GIVEN EXERCISE 1:
Translate this sentence from the passage on the New Haven Colony into Spanish: "The New Haven Colony was now officially part of the Connecticut Colony."

+--

They were Colonel William Goffe, and his father-in-law Colonel Edward
Whalley. While at first warmly greeted in the Bay Colony, the word of
troops hot on their heels cooled the Bostonian's welcome. They traveled
overland to New Haven where they were greeted by Reverend Davenport.
They took up refuge on West Rock in an outcrop of massive boulders that
now is call Judge's Cave. When the royal authorities arrived it was
the Sabbath. They were Coerced to attend service, at
which the Reverend Davenport read from the Bible, "'Hide the outcasts,
and betray not him that wandereth"' he then read the supposed secret
royal warrant aloud to those present . The officers could not find a
trace of the regicides and departed empty-handed. For more than a month
the judges remained in their natural hideaway. Daily a local farmer
left food for them on a stump about half way from the center of town.
They were prompted to leave their shelter after hearing what they thought
might be a mountain lion or another fierce wild animal. Colonel Dixwell,
the third regicide, had initially traveled to Europe after his escape
from England and did not join his fellow judges until 1664. In 1664
another detachment of royal officers arrived in search of the regicides.
Now all three hid at the West Rock site. Once again the search was fruitless
and the troops left. The judges fled north spending time in Hadley and
Hartford. Colonel Dixwell is the only one on record to have returned
to New Haven. He assumed the name James Davids and established himself
as a respected member of the community. He started a family and is the
only one of the three judges we are sure of lain to rest on the New
Haven Green.
It
is felt but not established in any written record that this snub of
the Charles II government officials may have hastened the end of the
proud and independent New Haven Colony. It was brought to Governor Leete's
attention that the Connecticut colony was sending an emissary to England
to establish friendly relations with the new government. Eaton had died
in 1658. New Haven was without a statesman and without funds. Governor
Leete sent a hurried message to the Connecticut Colony's Governor Winthrop
to request that he plead New Haven's case. Whether or not the message
ever reached Governor Winthrop is unknown. What is known is that the
Connecticut Colony envoy sought and obtained a charter which included
the independent Colony of New Haven. Governor Winthrop returned in 1663
and proposed a compromise and after a two year argument New Haven acquiesced.
On
January 5, 1665 an act of submission was passed by the General Court
of the New Haven Colony. The New Haven Colony was now officially part
of the Connecticut Colony.
What
words can we use to describe these early settlers? They were most of
all God fearing adventurers. In an almost Quixotic fashion they seemed
to venture forth without regard for physical boundaries or human limitations.
They were dreamers with a vision. They longed not only to create God's
kingdom on earth, but also a colonial empire that had the New Haven
Colony at its center. The story of the Colony seems to fit the pattern
of the tragic hero. He starts in heroic fashion, well-off and confident.

+--

GIVEN EXERCISE 2:
Output the records from their first line through the line containing "Action: coord(877,328)" as a Markdown table with the columns Row and Record line, leaving out blank lines.

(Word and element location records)
+--

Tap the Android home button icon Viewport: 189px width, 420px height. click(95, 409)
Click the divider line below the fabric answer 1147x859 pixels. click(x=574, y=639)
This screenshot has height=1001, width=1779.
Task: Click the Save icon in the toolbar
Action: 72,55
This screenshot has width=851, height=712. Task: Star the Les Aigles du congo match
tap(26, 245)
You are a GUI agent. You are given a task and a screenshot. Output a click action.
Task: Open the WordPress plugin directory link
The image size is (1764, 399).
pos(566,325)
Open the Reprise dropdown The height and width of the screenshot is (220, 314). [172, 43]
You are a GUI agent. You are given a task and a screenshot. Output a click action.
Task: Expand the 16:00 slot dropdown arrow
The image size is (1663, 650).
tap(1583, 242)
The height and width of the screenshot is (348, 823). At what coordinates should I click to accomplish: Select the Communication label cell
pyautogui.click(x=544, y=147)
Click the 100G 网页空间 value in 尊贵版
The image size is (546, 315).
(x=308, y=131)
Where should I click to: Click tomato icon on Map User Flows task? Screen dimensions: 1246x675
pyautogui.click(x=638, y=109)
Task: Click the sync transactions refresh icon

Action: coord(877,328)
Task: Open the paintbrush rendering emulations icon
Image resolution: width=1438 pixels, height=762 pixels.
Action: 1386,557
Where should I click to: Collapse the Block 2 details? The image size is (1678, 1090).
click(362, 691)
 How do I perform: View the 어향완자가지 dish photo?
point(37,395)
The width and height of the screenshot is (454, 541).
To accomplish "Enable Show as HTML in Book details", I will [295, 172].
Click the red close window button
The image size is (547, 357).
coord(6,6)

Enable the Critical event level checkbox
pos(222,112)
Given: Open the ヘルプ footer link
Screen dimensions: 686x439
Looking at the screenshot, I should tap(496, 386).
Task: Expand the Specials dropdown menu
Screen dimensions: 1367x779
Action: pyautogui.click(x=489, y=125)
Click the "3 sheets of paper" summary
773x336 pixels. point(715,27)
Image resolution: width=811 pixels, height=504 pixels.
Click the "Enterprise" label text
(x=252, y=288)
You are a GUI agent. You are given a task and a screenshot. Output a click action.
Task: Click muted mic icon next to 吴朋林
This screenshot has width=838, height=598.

+--

EXERCISE RESULT 1:
La Colonia de New Haven ahora formaba parte oficialmente de la Colonia de Connecticut.

EXERCISE RESULT 2:
| Row | Record line |
|---|---|
| 1 | Tap the Android home button icon Viewport: 189px width, 420px height. click(95, 409) |
| 2 | Click the divider line below the fabric answer 1147x859 pixels. click(x=574, y=639) |
| 3 | This screenshot has height=1001, width=1779. |
| 4 | Task: Click the Save icon in the toolbar |
| 5 | Action: 72,55 |
| 6 | This screenshot has width=851, height=712. Task: Star the Les Aigles du congo match |
| 7 | tap(26, 245) |
| 8 | You are a GUI agent. You are given a task and a screenshot. Output a click action. |
| 9 | Task: Open the WordPress plugin directory link |
| 10 | The image size is (1764, 399). |
| 11 | pos(566,325) |
| 12 | Open the Reprise dropdown The height and width of the screenshot is (220, 314). [172, 43] |
| 13 | You are a GUI agent. You are given a task and a screenshot. Output a click action. |
| 14 | Task: Expand the 16:00 slot dropdown arrow |
| 15 | The image size is (1663, 650). |
| 16 | tap(1583, 242) |
| 17 | The height and width of the screenshot is (348, 823). At what coordinates should I click to accomplish: Select the Communication label cell |
| 18 | pyautogui.click(x=544, y=147) |
| 19 | Click the 100G 网页空间 value in 尊贵版 |
| 20 | The image size is (546, 315). |
| 21 | (x=308, y=131) |
| 22 | Where should I click to: Click tomato icon on Map User Flows task? Screen dimensions: 1246x675 |
| 23 | pyautogui.click(x=638, y=109) |
| 24 | Task: Click the sync transactions refresh icon |
| 25 | Action: coord(877,328) |